BEGIN RECORDS SUPPLIED

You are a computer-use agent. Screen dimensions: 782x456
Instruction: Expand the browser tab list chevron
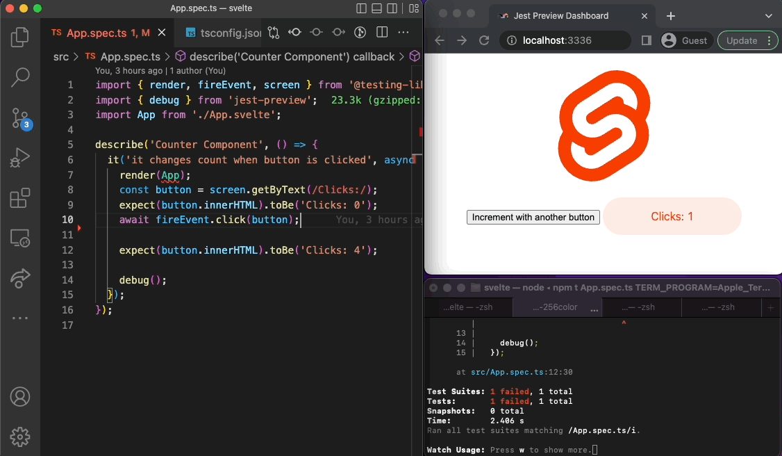(x=768, y=15)
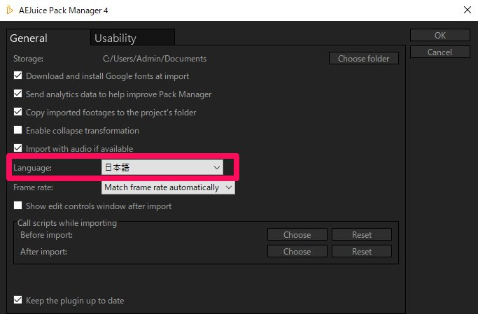Open the Language dropdown
This screenshot has height=314, width=478.
coord(162,168)
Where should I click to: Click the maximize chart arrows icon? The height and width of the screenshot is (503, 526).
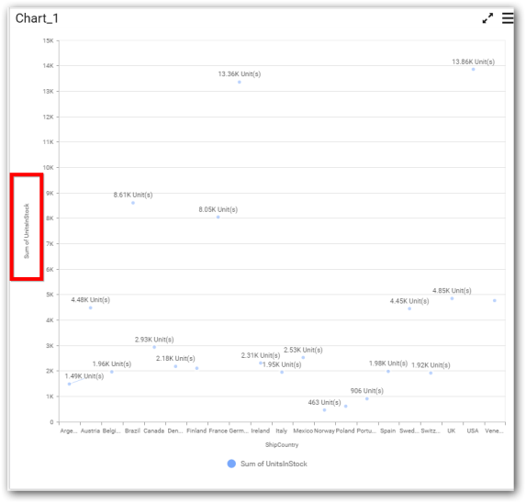pyautogui.click(x=487, y=18)
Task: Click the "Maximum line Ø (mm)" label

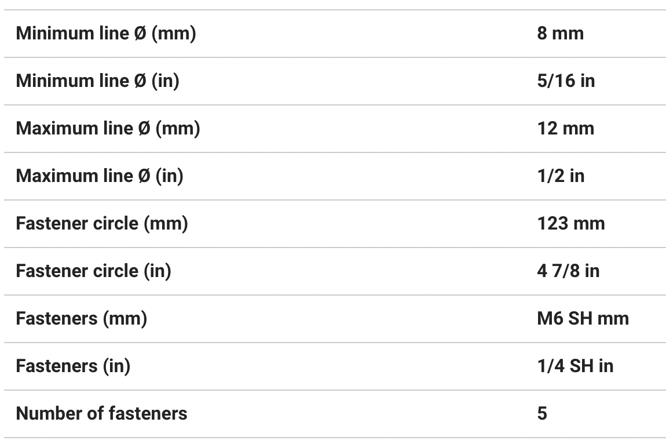Action: (108, 129)
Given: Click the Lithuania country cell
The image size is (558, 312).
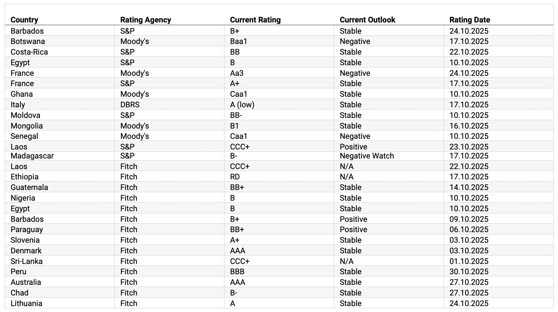Looking at the screenshot, I should (26, 304).
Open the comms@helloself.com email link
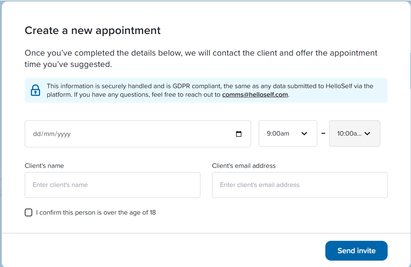The image size is (411, 267). coord(255,95)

END RECORDS SUPPLIED

▶ _WHAT THE TASK REQUIRES_: Rewrite all the records above with "chevron" replaced by "arrow" and everything else unchanged. Leave out the pictures.

▶ _SOLUTION_:
You are a computer-use agent. Screen dimensions: 782x456
Instruction: Expand the browser tab list arrow
(x=768, y=15)
Open the Language dropdown
This screenshot has height=314, width=478.
coord(162,168)
Where should I click to: Click the maximize chart arrows icon? The height and width of the screenshot is (503, 526).
pyautogui.click(x=487, y=18)
Task: Click the "Maximum line Ø (mm)" label

Action: (108, 129)
Given: Click the Lithuania country cell
The image size is (558, 312).
Looking at the screenshot, I should (26, 304).
Open the comms@helloself.com email link
The image size is (411, 267). coord(255,95)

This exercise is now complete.